We have as well. So I suppose it's quite related, isn't it? This is the BNZ business you see on performance and manufacturing index. So that held above the 50 level or that's expansionary territory, 51.4 in November. So it's not surging, but the sector is quietly expanding.
So if you look at the core sales, they were down a touch, but there is restarts at Methanex and Tiwai, so that was affected. But yeah a real bright spot and this is great news for those, I suppose, job hunters and the like. The PMI employment index jumped strongly. That's the biggest monthly lift since 2021. So it seems firms might be gearing up and rather than winding down, that's pretty good. New orders they eased a little bit, but also above 50.
So, you know, after a long stretch in contraction, we're actually seeing a meaningful shift higher. And just also as well, if you compare to Australia, I think that's also interesting as well. So we've matched their pace and given our deeper downturn it's a quiet victory. We're coming off a low base, but that means more upside, particularly as we get those rate cuts feeding through. So the sector here it's not roaring yet, but we're looking like we're going to get a slow, steady, durable recovery. And it's again, things looking better than they have in a long time, which is great.
Then what happened to the tech sector on Friday?
Yeah, it unwound a bit. So obviously, you know, lots of some nervousness around AI and it has sort of keep going much for the year. But you had Broadcom, they're a big chip maker. So they actually beat on earnings sales of chips. They're up 74% revenue, 18 billion.
But I suppose what we've seen with a few other releases is there's some concern of what this is all costing in terms of building Server and AI systems. Management they sort of made the comment that AI demand was a moving target. Investors reacted to that. Huge backlog they've got here that's 73 billion, just the size of it. Disappointed. And they did say that backlog was a minimum.
Stock down 11% and it's spread across the AI sector. Just to be fair, those shares are up 55% and that's reflective I suppose of the run you've had. But NVIDIA that was lower, AMD, and just quickly a different mood over at Lululemon yoga pants maker it that was up 10%. Upgraded its four- year outlook. They were looking for annual revenue of around about $11 billion. Sales down 3%, they’ve had a bit of competition from upstarts there, but Asia is going well, 60% of sales.
On the other side, those shares are down more than 50% this year. So put that 10% rise in context. But they've got a new CEO might reignite innovation and sharpen the brand's direction. So let's wait and see there.

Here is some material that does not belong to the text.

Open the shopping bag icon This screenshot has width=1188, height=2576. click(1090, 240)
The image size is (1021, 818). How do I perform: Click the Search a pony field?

Yeah, listen, give me the numbers, please, Greg.
So the S&P 500 was down 1.1% and the Dow was down half percent and NASDAQ down 1.7%. So yeah, obviously mainly due to that tech reaction Footsie was down .6%. Better news for the Nikkei in Japan, up 1.4 percent 5836. ASX 200, up 1.2 percent 8697. We were up .1% in NSX 50 13406. Commodities gold up 19 dollars, 4299 an ounce. Oil down $0.16, 57.44. Currencies: Kiwi flat against the US 58.1. Up a tad against the Australian dollar 87.25. Likewise the British pound, 43.4. Japanese yen 90.5 touch higher as well.
This week here that lots going on locally. We've got that services print today. Food inflation, half-year economic update, third-quarter GDP, consumer and business confidence and another dairy auction. So let's look for some more green shoots.
Offshore: non farm payrolls in the US, retail sales, inflation, housing data. It's all feeding through now and we've got rate decisions. Speaking of that, in Europe, UK and Japan. Earnings, we've got a few big wigs as well. So Micron in the tech sector, FedEx and Nike. Thank you so much Greg. Look after yourself. Have a nice day.
That is Greg Smith from Generate Wealth and Kiwisaver specialists.